Hal inilah yang menjadi alasan mengapa Al-Qur’an bukan hanya menuntut seseorang untuk memaafkan orang lain namun juga tetap harus berbuat baik meskipun orang tersebut sudah pernah melakukan kesalahan kepadanya.

Dari penjelasan dan pengertian halal bihalal di atas bisa diambil kesimpulan bahwa halal bihalal menuntut umat muslim yang terlibat untuk menyambungkan sebuah hubungan yang sudah putus demi untuk mewujudkan keharmonisan setelah terjadinya sebuah konflik ataupun tidak terjadi konflik. Namun halal bihalal sebenarnya lebih dari hanya sekedar memaafkan, namun dapat menciptakan kondisi yang damai dan positif.

Halal bihalal di Indonesia

Hingga saat ini halal bihalal Idul Fitri masih diterapkan dalam kehidupan umat muslim di Indonesia namun memiliki makna yang lebih dari sekedar silaturrahmi. Dengan merayakan Idul Fitri dan silaturrahmi serta halal bihalal maka setiap orang diharapkan dapat kembali menjadi jiwa yang suci tanpa noda dan bekas luka di hati.

tirto.id

Setiap orang pasti tidak luput dari kesalahan dan dosa sehingga dituntut untuk meminta maaf kepada orang yang disakiti namun harus meminta maaf dengan hati dan dada yang lapang serta tulus sehingga orang yang disakiti atau dimintai maaf juga bisa memberikan maaf dengan lapang dada.

Dengan demikian bukan meminta maaf ataupun memaafkan apabila tidak tulus dan masih memiliki luka di hati atau masih ada dendam. Maka dari itu orang bisa dikatakan telah memaafkan orang lain atas kesalahannya apabila dia sudah bisa menghilangkan bekas luka dan dendam di hatinya dan menjalani sesuatu tanpa beban dan dendam terhadap orang lain.
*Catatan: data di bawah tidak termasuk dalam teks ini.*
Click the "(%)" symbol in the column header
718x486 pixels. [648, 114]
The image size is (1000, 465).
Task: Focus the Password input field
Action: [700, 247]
Oleh karena itu, halal bihalal yang dilakukan diharapkan agar bisa terlebih dahulu menyesali perbuatannya dan juga berjanji untuk tidak mengulanginya orang lain dan meminta maaf secara tulus dan orang yang memaafkan juga diharapkan untuk tidak dendam dan bisa memaafkan dengan tulus agar baik yang meminta maaf dan memberikan maaf bisa menghapus dosa dan suci kembali.